A plate being streaked in a laminar flow hood

[img]http://www.dnr.sc.gov/ael/facilities/hood-mrri.jpg[/img]

The tool that is in the right hand of the scientist shown above is known as an inoculation loop. A disposable inoculation loop is being used in the photograph. I use a reusable loop that is made from nichrome wire. A reusable loop has to be heat sterilized using a Bunsen burner or an alcohol lamp before being used (the loop is heated in the flame until it glows). An alcohol lamp is much more practical for a home-based lab because denatured alcohol is nowhere near as explosive as propane.

A slightly bent reusable nichrome wire loop

[img]http://upload.wikimedia.org/wikipedia/c ... n_loop.JPG[/img]

In a home setting, one can plate over a clean, well-sanitized surface using only an alcohol lamp or Bunsen burner, as the air around the burner is rising. However, all transfers need to be performed within a few inches of the flame.

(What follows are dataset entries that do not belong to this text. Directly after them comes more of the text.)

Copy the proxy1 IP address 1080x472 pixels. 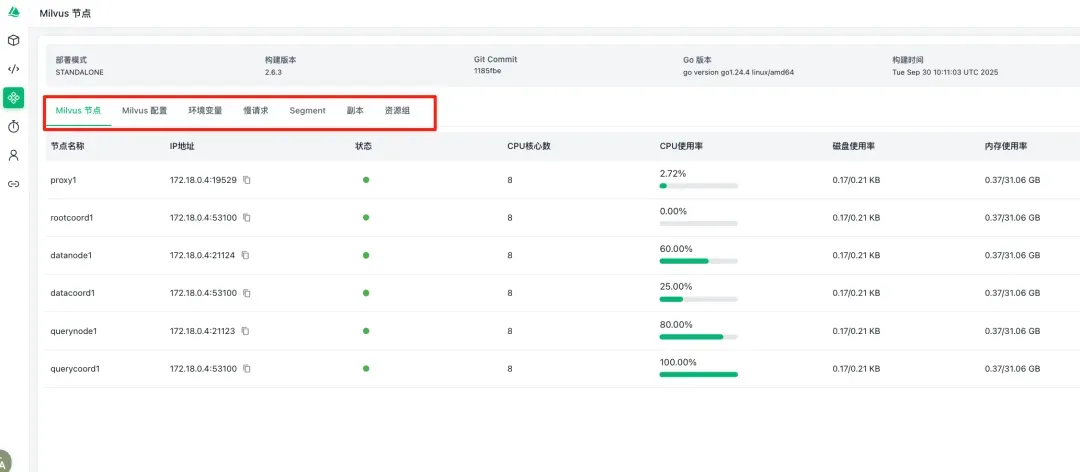(x=247, y=180)
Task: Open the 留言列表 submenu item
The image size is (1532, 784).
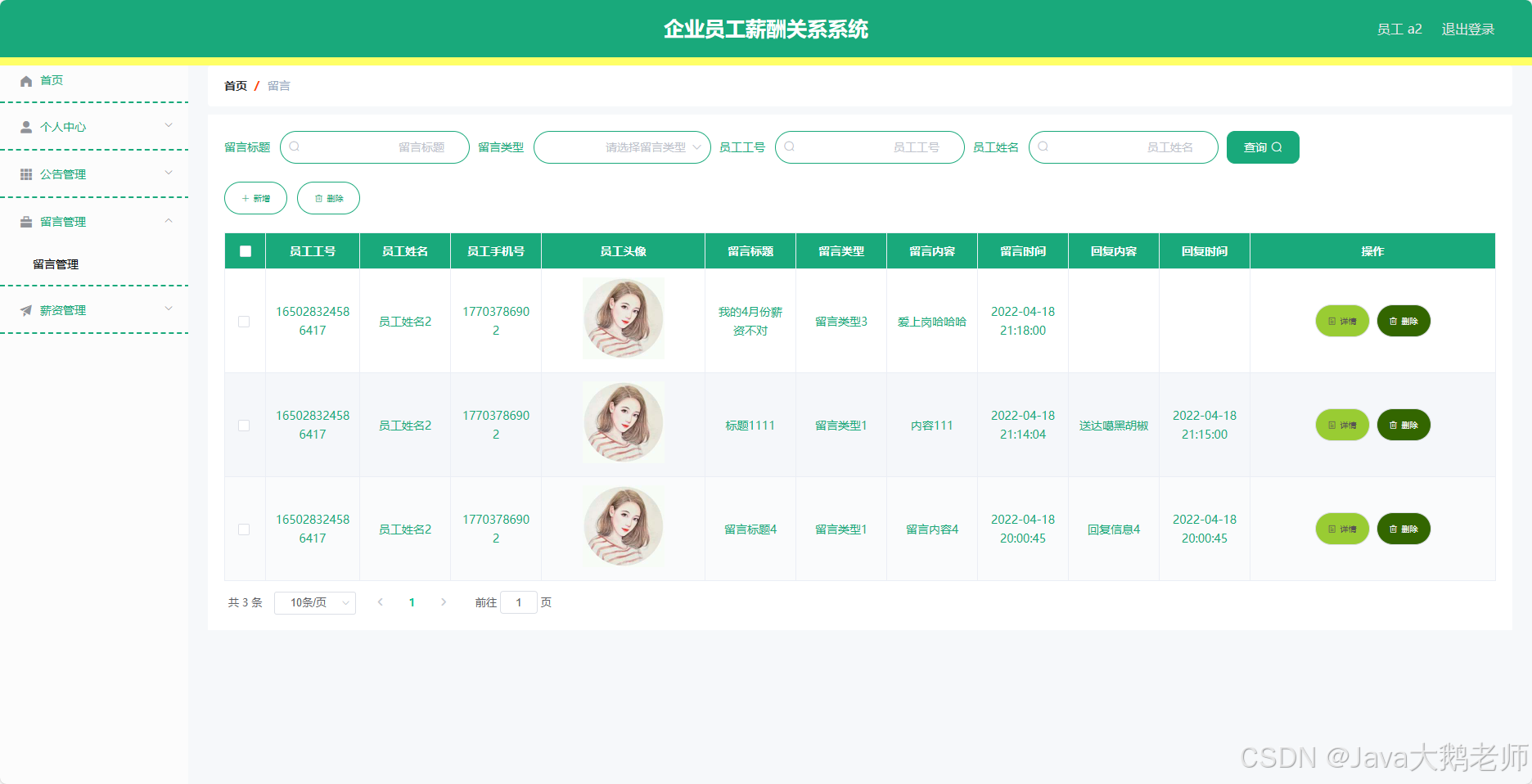Action: click(x=54, y=264)
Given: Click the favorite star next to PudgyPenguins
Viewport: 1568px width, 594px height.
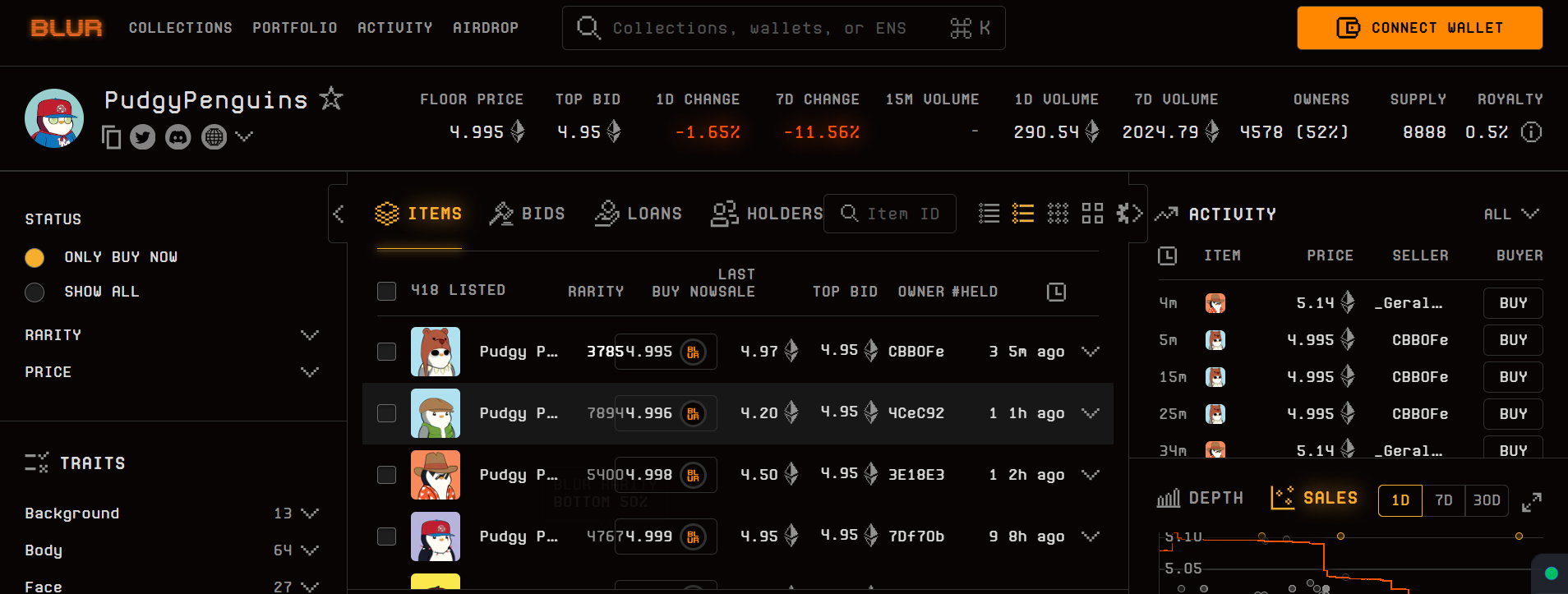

The basic yeast plating process is known as a four quadrant streak. The process is started by heating the loop until it glows. The loop is then dipped into the yeast culture to be plated, which will immediately cool it to the temperature of the culture. One then lightly draws a zigzag pattern on one quarter (quadrant) of the plate with the tip of the loop. The loop is then heated until it glows and cooled on a spot on the plate that has not yet been inoculated (I leave a small area in the middle of the plate untouched to use for cooling the loop). The plate is rotated ninety degrees, and the next quadrant is streaked by overlapping one's zigzag pattern with the pattern in the first quadrant. The third quadrant is streaked by once again heating the loop until it glows, cooling it on an untouched area of the plate, and overlapping one's zigzag pattern with the second quadrant. The process is repeated with the fourth quadrant; however, one must be careful to only overlap the third quadrant with one's zigzag pattern. The plate is then covered and allowed to incubate at room temperature (I store the plate in a clean well-sanitized container while it is incubating). What one is doing with this process is diluting the culture.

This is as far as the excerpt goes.